Reproduce the data verbatim, starting at its first line and stopping after the line that contains "coord(821,21)", with both ends included.
[Start DATA PROVIDED]
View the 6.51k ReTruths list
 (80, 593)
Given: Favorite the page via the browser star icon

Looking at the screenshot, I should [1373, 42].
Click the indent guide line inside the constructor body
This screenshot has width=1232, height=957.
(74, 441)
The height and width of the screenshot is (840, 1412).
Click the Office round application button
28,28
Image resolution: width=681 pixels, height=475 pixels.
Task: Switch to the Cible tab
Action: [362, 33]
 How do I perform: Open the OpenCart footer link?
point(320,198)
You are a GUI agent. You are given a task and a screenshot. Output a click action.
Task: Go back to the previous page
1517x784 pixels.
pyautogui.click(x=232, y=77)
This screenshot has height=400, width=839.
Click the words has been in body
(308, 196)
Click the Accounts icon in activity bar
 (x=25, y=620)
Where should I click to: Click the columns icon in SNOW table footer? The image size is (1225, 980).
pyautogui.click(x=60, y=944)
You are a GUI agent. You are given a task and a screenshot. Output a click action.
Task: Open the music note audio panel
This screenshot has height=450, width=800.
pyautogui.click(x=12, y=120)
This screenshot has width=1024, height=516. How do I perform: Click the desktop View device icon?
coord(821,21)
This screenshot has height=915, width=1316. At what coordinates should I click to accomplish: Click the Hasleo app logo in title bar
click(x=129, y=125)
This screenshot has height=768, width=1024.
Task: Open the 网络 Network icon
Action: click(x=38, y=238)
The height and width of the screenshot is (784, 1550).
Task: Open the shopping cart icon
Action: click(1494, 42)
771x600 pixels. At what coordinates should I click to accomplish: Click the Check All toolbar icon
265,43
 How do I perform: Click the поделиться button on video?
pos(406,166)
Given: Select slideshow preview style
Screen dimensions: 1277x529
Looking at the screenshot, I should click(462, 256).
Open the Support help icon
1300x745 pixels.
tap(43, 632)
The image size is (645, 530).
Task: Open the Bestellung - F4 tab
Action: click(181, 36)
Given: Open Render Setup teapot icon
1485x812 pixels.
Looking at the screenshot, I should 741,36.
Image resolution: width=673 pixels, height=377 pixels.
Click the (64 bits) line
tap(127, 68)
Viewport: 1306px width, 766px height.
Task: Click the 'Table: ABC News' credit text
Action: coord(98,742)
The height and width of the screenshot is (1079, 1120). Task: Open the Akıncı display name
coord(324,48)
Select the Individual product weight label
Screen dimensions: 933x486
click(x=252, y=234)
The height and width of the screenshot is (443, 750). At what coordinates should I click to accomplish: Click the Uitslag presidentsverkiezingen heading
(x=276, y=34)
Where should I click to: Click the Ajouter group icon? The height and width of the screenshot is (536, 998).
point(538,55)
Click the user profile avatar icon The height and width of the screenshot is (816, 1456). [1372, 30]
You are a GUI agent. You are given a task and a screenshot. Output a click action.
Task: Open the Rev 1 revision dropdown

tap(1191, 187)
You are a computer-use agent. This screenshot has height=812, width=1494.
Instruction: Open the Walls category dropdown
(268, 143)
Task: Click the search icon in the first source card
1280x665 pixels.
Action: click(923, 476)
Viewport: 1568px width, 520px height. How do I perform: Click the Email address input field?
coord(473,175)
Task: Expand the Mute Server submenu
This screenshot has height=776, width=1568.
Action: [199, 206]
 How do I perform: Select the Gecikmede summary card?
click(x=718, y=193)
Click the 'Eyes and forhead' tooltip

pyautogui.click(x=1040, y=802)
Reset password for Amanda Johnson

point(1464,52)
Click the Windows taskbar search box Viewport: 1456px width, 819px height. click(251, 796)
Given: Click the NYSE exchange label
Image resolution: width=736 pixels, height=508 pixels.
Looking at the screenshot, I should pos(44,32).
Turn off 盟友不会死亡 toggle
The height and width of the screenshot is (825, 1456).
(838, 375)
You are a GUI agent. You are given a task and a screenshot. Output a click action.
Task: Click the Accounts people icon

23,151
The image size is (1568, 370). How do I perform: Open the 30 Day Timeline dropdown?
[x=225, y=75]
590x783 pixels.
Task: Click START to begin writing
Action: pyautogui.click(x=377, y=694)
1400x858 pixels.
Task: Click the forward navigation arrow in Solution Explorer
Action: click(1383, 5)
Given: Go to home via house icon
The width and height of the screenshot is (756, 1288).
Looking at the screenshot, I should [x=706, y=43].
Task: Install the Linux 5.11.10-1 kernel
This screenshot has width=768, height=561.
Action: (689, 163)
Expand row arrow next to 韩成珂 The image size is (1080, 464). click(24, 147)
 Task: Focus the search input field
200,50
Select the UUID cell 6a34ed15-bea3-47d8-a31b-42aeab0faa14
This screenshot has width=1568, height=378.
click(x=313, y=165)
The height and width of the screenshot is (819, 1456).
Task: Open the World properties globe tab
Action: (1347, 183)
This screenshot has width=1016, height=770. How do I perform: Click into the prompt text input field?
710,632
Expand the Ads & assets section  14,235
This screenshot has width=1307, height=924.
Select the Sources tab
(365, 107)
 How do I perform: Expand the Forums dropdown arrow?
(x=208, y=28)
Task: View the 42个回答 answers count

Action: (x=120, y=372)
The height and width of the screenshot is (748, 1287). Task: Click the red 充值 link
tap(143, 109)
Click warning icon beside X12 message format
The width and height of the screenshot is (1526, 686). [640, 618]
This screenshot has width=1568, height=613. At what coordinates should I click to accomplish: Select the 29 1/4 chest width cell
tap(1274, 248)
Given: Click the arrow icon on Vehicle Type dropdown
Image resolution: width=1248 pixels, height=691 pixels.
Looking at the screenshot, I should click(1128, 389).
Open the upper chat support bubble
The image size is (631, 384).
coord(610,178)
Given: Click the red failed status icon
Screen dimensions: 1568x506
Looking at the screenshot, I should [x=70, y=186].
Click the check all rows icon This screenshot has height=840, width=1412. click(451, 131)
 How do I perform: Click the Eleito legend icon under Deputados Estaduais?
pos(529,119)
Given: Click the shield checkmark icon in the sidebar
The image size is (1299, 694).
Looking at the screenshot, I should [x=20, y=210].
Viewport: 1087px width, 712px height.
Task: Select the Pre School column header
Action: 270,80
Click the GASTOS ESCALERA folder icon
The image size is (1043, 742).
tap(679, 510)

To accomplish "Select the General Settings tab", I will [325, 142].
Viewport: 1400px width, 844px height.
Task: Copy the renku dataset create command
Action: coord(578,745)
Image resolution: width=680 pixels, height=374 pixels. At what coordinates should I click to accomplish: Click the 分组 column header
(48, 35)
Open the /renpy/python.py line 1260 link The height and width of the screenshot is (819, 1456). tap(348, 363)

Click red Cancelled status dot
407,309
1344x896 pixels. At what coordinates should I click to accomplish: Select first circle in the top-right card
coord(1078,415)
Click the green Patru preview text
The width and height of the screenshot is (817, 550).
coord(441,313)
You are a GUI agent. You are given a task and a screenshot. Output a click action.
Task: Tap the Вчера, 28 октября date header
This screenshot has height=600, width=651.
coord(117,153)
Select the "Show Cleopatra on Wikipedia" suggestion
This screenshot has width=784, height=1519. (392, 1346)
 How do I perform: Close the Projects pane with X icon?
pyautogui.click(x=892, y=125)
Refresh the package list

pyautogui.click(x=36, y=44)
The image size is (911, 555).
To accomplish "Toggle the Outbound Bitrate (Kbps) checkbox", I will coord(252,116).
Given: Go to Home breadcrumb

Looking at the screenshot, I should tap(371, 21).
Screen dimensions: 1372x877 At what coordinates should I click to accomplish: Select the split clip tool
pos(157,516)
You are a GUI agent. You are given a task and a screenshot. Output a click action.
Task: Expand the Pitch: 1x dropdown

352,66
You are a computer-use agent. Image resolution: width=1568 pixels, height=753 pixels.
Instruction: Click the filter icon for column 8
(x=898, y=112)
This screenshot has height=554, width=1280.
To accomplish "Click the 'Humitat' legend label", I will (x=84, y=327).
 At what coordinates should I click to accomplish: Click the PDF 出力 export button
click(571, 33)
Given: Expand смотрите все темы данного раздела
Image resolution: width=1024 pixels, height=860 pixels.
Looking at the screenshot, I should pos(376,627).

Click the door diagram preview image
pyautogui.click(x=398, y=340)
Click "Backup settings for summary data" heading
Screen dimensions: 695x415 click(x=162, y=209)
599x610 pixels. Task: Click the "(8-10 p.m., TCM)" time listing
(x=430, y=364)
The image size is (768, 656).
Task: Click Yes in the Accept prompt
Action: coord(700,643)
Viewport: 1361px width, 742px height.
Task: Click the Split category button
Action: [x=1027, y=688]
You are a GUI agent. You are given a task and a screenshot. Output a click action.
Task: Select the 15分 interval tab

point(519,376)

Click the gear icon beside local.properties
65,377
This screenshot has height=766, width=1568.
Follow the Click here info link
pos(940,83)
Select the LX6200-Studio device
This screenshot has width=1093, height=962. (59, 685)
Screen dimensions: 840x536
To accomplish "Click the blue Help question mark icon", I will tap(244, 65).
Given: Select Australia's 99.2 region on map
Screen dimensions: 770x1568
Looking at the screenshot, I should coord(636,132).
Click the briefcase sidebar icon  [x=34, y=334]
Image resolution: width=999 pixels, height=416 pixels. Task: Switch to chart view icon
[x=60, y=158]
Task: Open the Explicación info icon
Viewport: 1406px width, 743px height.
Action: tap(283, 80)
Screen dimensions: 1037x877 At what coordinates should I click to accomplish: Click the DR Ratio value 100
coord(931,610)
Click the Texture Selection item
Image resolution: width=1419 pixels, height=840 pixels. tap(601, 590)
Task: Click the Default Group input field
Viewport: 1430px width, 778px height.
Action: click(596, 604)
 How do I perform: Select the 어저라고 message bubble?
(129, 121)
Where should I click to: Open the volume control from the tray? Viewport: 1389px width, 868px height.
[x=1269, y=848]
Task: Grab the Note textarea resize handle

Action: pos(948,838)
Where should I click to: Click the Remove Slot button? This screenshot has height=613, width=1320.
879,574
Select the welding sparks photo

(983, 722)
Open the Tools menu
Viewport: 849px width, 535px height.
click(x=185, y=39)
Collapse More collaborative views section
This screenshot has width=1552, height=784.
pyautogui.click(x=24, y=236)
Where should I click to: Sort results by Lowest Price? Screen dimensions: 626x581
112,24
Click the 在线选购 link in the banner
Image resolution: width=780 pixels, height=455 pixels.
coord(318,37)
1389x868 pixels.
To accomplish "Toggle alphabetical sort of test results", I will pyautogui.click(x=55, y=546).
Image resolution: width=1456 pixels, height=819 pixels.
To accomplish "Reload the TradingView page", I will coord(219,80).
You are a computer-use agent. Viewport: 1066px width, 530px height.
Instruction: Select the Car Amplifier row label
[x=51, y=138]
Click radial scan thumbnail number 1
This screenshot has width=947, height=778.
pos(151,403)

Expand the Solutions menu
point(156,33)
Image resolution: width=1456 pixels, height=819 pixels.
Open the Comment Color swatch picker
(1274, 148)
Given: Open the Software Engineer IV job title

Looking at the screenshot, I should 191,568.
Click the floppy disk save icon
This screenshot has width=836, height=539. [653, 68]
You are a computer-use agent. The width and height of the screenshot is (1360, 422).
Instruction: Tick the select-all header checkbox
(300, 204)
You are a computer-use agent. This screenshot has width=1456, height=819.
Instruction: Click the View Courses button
[End DATA PROVIDED]
ANSWER TO THIS TASK:
View the 6.51k ReTruths list
 (80, 593)
Given: Favorite the page via the browser star icon

Looking at the screenshot, I should [1373, 42].
Click the indent guide line inside the constructor body
This screenshot has width=1232, height=957.
(74, 441)
The height and width of the screenshot is (840, 1412).
Click the Office round application button
28,28
Image resolution: width=681 pixels, height=475 pixels.
Task: Switch to the Cible tab
Action: [362, 33]
 How do I perform: Open the OpenCart footer link?
point(320,198)
You are a GUI agent. You are given a task and a screenshot. Output a click action.
Task: Go back to the previous page
1517x784 pixels.
pyautogui.click(x=232, y=77)
This screenshot has height=400, width=839.
Click the words has been in body
(308, 196)
Click the Accounts icon in activity bar
 (x=25, y=620)
Where should I click to: Click the columns icon in SNOW table footer? The image size is (1225, 980).
pyautogui.click(x=60, y=944)
You are a GUI agent. You are given a task and a screenshot. Output a click action.
Task: Open the music note audio panel
This screenshot has height=450, width=800.
pyautogui.click(x=12, y=120)
This screenshot has width=1024, height=516. How do I perform: Click the desktop View device icon?
coord(821,21)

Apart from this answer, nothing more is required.